* [Exercise]
Each entry should appear in the answer exactly as written.

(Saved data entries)
=======
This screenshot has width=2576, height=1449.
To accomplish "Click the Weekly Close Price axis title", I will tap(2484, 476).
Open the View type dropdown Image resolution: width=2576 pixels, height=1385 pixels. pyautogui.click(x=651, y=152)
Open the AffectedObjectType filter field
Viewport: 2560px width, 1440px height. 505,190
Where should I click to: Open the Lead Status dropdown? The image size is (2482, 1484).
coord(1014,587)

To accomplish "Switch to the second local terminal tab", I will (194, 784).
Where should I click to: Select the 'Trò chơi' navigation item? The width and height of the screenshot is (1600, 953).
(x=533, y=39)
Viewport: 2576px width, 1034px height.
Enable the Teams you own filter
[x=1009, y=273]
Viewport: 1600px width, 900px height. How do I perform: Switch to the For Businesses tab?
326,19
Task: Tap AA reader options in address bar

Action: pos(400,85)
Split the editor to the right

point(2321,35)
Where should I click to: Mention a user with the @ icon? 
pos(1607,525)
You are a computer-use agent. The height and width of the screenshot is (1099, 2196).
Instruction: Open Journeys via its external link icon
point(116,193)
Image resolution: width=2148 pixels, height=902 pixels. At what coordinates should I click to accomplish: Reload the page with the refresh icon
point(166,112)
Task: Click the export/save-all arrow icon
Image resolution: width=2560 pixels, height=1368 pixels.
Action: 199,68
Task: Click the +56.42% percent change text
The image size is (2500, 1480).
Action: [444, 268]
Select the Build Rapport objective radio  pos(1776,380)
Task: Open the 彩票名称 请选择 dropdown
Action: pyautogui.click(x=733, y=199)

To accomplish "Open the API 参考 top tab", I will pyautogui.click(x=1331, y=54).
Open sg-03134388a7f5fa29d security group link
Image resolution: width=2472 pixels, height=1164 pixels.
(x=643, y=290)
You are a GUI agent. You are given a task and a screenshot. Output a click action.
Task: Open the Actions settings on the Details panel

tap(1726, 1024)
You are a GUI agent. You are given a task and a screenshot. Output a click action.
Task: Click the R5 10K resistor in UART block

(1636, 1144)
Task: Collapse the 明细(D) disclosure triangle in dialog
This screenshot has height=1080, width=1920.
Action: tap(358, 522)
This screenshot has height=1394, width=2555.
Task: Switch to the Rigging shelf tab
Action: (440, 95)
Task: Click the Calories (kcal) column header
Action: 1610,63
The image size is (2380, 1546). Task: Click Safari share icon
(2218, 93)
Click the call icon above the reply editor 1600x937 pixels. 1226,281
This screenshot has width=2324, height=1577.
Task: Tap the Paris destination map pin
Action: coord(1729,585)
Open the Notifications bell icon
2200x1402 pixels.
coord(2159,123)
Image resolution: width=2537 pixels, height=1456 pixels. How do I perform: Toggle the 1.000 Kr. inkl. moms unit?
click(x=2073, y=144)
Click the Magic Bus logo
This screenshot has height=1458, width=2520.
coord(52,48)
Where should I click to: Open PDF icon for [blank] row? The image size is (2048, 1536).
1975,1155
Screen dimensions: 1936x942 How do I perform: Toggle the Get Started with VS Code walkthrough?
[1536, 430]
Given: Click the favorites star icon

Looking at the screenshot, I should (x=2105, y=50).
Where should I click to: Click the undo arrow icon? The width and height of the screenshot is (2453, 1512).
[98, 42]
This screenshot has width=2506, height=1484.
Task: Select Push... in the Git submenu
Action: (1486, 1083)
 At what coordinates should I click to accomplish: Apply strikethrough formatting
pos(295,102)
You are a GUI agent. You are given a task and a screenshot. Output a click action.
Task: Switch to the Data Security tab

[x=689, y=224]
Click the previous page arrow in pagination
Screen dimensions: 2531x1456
=======
* [Finished task]
This screenshot has width=2576, height=1449.
To accomplish "Click the Weekly Close Price axis title", I will tap(2484, 476).
Open the View type dropdown Image resolution: width=2576 pixels, height=1385 pixels. pyautogui.click(x=651, y=152)
Open the AffectedObjectType filter field
Viewport: 2560px width, 1440px height. 505,190
Where should I click to: Open the Lead Status dropdown? The image size is (2482, 1484).
coord(1014,587)

To accomplish "Switch to the second local terminal tab", I will (194, 784).
Where should I click to: Select the 'Trò chơi' navigation item? The width and height of the screenshot is (1600, 953).
(x=533, y=39)
Viewport: 2576px width, 1034px height.
Enable the Teams you own filter
[x=1009, y=273]
Viewport: 1600px width, 900px height. How do I perform: Switch to the For Businesses tab?
326,19
Task: Tap AA reader options in address bar

Action: pos(400,85)
Split the editor to the right

point(2321,35)
Where should I click to: Mention a user with the @ icon? 
pos(1607,525)
You are a computer-use agent. The height and width of the screenshot is (1099, 2196).
Instruction: Open Journeys via its external link icon
point(116,193)
Image resolution: width=2148 pixels, height=902 pixels. At what coordinates should I click to accomplish: Reload the page with the refresh icon
point(166,112)
Task: Click the export/save-all arrow icon
Image resolution: width=2560 pixels, height=1368 pixels.
Action: 199,68
Task: Click the +56.42% percent change text
The image size is (2500, 1480).
Action: [444, 268]
Select the Build Rapport objective radio  pos(1776,380)
Task: Open the 彩票名称 请选择 dropdown
Action: pyautogui.click(x=733, y=199)

To accomplish "Open the API 参考 top tab", I will pyautogui.click(x=1331, y=54).
Open sg-03134388a7f5fa29d security group link
Image resolution: width=2472 pixels, height=1164 pixels.
(x=643, y=290)
You are a GUI agent. You are given a task and a screenshot. Output a click action.
Task: Open the Actions settings on the Details panel

tap(1726, 1024)
You are a GUI agent. You are given a task and a screenshot. Output a click action.
Task: Click the R5 10K resistor in UART block

(1636, 1144)
Task: Collapse the 明细(D) disclosure triangle in dialog
This screenshot has height=1080, width=1920.
Action: tap(358, 522)
This screenshot has height=1394, width=2555.
Task: Switch to the Rigging shelf tab
Action: (440, 95)
Task: Click the Calories (kcal) column header
Action: 1610,63
The image size is (2380, 1546). Task: Click Safari share icon
(2218, 93)
Click the call icon above the reply editor 1600x937 pixels. 1226,281
This screenshot has width=2324, height=1577.
Task: Tap the Paris destination map pin
Action: coord(1729,585)
Open the Notifications bell icon
2200x1402 pixels.
coord(2159,123)
Image resolution: width=2537 pixels, height=1456 pixels. How do I perform: Toggle the 1.000 Kr. inkl. moms unit?
click(x=2073, y=144)
Click the Magic Bus logo
This screenshot has height=1458, width=2520.
coord(52,48)
Where should I click to: Open PDF icon for [blank] row? The image size is (2048, 1536).
1975,1155
Screen dimensions: 1936x942 How do I perform: Toggle the Get Started with VS Code walkthrough?
[1536, 430]
Given: Click the favorites star icon

Looking at the screenshot, I should (x=2105, y=50).
Where should I click to: Click the undo arrow icon? The width and height of the screenshot is (2453, 1512).
[98, 42]
This screenshot has width=2506, height=1484.
Task: Select Push... in the Git submenu
Action: (1486, 1083)
 At what coordinates should I click to accomplish: Apply strikethrough formatting
pos(295,102)
You are a GUI agent. You are given a task and a screenshot. Output a click action.
Task: Switch to the Data Security tab

[x=689, y=224]
Click the previous page arrow in pagination
Screen dimensions: 2531x1456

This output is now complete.